- TEXT PASSAGE -
I've always thought that all the regional short tracks for 1:1 cars (dirt and asphalt)could use slot cars as a way to promote their tracks during the off season. They all have the facilities whether they be gift shops, concession stands, whatever, that could be converted to a slot car area. The slot car manufacturers just need to help make it interesting for the track owners through co-promotions.

(That's spooky... AFXToo and I posted at the same time and were thinking pretty much the same thing.)


----------



## okracer (Mar 11, 2002)

we used to race r/c cars that was next to a bar that one of the guys that raced with us owned. for the most part it was good but then someone would come in snockered and stumble around and he usually ended up trying to corner a car which with slot cars it wouldnt be so bad but with r/c cars it could and once or twice was diaterous yes the guy actually crunched a car .


----------



## okracer (Mar 11, 2002)

oops forgot to add that you have to be prepared that these people are going to be there and you will have to accept them and just deal with the fact that they are going to want to help and try to keep him at bay lol so to speak


----------



## mamilligan (Feb 1, 2003)

This is drifting off what I was thinking. Opening things up to the public does not seem like a good idea to me. I was thinking more along the lines of a close knit club that a family could join and feel safe not an open to the public free for all.

The inspiration was those motorsports clubs with their own track or the collector car garage on Long Island where you can keep your 1:1 car and enjoy the slot track and the humidore.

- WRITTEN TASK 1 -
In the forum thread, where is the collector car garage that mamilligan mentions?
- WRITTEN TASK 2 -
Reproduce the forum thread word for word, starting with "This is drifting" and going on through "and the humidore.".

- GIVEN DATA -
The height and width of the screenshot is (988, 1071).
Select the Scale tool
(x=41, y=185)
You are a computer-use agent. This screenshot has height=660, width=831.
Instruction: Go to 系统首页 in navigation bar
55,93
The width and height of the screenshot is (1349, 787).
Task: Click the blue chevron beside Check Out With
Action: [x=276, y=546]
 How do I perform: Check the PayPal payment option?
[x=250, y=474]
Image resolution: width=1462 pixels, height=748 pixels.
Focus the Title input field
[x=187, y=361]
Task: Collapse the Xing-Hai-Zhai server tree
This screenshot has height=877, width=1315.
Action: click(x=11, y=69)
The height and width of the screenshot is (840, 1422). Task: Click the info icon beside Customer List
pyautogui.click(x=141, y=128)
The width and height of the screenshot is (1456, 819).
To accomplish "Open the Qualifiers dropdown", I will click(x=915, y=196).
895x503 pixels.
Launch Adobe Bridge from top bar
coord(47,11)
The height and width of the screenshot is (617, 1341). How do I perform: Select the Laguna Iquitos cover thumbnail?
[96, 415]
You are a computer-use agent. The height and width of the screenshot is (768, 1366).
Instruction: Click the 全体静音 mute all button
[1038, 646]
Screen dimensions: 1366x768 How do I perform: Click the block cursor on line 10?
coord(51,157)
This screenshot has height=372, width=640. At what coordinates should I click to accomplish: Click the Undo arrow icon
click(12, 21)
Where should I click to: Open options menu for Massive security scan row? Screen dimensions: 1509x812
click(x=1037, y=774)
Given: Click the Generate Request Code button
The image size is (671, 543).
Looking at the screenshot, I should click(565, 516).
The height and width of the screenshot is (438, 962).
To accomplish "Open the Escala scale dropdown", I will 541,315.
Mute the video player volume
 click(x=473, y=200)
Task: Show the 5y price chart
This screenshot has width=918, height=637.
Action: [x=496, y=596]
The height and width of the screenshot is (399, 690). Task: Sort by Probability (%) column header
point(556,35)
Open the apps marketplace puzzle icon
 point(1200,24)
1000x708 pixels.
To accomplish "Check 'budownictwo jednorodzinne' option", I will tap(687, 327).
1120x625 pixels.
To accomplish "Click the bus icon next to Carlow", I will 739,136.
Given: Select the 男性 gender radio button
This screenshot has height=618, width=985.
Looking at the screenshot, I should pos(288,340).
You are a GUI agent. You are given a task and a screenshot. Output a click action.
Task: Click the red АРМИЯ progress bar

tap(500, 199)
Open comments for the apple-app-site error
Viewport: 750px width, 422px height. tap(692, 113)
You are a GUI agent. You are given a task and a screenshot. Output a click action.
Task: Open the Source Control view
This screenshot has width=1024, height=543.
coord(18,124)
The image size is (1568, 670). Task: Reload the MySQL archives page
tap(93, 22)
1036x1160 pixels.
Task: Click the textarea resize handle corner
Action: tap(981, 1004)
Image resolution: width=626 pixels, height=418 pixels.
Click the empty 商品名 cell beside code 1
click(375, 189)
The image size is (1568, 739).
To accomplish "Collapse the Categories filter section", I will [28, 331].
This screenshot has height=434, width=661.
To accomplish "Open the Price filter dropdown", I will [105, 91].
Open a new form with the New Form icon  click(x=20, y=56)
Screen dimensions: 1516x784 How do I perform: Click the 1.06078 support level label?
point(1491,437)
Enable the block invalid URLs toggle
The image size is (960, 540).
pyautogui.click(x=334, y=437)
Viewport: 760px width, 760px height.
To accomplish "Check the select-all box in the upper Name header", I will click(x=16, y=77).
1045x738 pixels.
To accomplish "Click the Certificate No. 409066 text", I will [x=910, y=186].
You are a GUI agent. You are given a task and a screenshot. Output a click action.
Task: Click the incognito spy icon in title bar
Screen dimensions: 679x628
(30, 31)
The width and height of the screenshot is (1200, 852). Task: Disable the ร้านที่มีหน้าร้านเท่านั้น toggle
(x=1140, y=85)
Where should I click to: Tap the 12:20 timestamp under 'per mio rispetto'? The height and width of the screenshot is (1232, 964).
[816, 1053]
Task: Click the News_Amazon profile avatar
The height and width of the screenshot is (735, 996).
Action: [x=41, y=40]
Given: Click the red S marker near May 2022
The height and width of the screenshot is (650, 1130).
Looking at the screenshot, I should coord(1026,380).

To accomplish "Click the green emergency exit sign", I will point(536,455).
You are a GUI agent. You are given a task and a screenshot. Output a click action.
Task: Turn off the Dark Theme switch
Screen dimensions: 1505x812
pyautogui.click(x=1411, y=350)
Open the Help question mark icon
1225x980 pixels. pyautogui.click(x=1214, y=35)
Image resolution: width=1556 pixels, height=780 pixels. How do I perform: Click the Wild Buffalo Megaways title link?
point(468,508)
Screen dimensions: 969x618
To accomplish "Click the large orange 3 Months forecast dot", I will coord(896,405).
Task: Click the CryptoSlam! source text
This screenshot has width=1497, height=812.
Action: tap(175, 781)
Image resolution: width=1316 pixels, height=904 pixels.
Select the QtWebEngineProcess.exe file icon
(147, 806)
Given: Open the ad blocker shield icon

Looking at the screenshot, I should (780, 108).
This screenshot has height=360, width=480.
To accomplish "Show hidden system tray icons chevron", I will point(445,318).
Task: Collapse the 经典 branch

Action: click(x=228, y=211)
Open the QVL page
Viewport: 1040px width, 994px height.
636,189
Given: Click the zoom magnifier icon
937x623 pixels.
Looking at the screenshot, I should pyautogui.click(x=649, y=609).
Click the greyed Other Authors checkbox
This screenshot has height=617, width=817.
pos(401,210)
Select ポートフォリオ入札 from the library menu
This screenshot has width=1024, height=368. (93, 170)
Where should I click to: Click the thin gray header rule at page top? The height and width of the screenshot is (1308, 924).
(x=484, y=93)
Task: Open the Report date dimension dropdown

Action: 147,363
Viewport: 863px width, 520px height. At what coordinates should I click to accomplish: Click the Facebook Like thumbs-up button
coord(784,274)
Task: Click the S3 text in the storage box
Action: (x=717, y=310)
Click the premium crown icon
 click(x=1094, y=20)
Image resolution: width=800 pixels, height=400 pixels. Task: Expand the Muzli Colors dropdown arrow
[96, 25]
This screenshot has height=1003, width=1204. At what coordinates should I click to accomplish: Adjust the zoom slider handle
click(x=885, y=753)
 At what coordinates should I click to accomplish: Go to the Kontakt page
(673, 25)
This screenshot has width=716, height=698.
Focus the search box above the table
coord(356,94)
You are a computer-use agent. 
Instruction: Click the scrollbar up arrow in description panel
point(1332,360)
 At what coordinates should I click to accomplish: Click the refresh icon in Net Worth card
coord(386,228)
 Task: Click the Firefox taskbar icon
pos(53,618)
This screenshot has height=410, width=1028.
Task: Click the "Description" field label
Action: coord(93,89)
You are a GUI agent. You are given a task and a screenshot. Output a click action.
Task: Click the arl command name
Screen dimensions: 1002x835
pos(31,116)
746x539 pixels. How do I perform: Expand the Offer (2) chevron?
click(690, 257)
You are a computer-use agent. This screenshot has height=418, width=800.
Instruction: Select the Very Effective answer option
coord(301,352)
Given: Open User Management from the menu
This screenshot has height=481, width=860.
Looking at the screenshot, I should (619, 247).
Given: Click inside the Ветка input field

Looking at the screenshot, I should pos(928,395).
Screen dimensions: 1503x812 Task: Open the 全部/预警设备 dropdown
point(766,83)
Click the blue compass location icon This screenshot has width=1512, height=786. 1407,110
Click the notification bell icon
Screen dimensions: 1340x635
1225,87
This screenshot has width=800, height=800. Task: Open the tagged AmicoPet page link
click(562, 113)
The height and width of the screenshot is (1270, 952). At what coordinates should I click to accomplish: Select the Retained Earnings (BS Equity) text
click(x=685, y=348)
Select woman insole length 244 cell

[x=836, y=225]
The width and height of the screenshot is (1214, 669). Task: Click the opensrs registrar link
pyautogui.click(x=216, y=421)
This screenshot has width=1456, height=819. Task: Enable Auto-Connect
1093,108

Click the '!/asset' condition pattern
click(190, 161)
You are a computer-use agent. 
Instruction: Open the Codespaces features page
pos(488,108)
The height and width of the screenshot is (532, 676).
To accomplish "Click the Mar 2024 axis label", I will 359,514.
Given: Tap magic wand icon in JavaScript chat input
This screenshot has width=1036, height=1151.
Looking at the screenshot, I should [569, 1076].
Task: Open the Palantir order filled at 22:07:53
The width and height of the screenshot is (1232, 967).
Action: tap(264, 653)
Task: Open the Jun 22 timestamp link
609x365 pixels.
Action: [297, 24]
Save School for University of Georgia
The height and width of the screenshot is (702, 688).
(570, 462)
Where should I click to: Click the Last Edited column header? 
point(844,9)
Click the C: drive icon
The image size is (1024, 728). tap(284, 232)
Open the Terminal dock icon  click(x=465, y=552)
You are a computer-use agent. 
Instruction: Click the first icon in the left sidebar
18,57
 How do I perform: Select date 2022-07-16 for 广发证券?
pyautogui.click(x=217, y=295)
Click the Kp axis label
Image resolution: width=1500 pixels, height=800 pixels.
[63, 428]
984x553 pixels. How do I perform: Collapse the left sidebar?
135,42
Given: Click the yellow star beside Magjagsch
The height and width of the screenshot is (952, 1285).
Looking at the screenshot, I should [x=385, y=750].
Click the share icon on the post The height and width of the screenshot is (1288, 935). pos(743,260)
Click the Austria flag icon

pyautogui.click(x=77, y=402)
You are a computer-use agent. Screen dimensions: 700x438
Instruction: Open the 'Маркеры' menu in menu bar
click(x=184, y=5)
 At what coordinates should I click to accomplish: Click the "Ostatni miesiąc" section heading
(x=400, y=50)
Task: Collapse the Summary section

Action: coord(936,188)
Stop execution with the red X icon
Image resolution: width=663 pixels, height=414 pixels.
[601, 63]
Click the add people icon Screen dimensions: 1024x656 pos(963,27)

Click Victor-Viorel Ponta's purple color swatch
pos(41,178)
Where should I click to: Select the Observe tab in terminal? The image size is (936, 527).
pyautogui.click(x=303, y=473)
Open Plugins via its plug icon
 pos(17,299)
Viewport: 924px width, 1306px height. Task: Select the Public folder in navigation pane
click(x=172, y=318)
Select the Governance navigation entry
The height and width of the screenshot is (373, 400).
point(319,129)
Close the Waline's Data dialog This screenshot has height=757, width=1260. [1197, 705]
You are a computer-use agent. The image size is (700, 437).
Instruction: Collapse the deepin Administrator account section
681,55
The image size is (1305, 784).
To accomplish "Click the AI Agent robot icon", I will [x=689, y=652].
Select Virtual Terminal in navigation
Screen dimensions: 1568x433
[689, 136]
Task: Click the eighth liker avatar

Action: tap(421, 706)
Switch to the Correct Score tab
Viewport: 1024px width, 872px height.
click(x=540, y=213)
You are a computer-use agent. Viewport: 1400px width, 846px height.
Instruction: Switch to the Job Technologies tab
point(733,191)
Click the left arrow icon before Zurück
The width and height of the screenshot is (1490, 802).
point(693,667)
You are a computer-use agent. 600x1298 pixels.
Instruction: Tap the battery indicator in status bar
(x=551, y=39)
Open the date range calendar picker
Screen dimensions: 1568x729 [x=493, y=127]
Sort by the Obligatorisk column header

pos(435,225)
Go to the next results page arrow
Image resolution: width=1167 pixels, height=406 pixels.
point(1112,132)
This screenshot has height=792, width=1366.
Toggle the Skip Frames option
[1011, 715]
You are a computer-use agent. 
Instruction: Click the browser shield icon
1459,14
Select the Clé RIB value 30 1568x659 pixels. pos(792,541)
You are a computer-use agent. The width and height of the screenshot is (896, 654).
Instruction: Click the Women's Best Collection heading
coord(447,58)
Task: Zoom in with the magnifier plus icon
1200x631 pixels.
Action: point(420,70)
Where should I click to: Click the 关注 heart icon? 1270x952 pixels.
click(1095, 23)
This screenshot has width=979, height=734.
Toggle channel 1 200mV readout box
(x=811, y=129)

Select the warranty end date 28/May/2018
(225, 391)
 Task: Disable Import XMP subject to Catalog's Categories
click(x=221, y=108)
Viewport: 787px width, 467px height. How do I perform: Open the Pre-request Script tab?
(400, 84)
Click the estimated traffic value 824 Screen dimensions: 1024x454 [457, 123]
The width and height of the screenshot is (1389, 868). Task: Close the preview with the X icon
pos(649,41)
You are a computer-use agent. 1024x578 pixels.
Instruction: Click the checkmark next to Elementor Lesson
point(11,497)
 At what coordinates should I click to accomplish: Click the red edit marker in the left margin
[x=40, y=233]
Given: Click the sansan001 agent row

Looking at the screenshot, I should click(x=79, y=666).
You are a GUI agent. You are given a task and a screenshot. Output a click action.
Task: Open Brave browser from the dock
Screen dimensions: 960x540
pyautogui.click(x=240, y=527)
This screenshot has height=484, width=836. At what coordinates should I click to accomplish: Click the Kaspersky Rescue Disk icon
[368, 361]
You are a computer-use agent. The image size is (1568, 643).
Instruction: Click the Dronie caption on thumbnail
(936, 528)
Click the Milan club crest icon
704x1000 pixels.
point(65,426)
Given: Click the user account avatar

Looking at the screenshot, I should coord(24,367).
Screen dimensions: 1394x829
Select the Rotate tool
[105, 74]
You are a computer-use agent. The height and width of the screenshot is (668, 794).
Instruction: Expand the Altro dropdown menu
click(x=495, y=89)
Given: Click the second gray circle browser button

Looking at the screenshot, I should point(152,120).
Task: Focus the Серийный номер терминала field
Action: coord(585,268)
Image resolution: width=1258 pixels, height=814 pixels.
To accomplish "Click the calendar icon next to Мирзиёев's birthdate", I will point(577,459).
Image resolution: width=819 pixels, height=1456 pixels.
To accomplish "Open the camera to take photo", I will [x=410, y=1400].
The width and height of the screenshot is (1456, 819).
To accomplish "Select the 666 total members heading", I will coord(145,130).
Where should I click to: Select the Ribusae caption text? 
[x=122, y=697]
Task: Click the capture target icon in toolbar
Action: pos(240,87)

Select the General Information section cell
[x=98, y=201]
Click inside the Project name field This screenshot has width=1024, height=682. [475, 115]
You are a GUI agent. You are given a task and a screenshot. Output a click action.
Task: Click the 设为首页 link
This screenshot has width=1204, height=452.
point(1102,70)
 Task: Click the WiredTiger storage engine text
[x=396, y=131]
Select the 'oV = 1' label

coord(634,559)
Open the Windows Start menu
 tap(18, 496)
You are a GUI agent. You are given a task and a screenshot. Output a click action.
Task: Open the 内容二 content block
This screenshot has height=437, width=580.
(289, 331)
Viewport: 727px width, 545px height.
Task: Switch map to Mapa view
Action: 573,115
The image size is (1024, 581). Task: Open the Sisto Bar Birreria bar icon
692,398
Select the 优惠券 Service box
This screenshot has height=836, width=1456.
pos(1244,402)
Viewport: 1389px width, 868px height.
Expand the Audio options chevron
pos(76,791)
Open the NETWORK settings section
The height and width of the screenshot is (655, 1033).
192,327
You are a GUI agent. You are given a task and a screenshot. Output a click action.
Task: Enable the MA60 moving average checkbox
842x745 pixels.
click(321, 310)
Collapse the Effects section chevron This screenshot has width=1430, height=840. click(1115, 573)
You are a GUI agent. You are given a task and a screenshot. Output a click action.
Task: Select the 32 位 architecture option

- COMPLETE ANSWER 1 -
On Long Island.

- COMPLETE ANSWER 2 -
This is drifting off what I was thinking. Opening things up to the public does not seem like a good idea to me. I was thinking more along the lines of a close knit club that a family could join and feel safe not an open to the public free for all.

The inspiration was those motorsports clubs with their own track or the collector car garage on Long Island where you can keep your 1:1 car and enjoy the slot track and the humidore.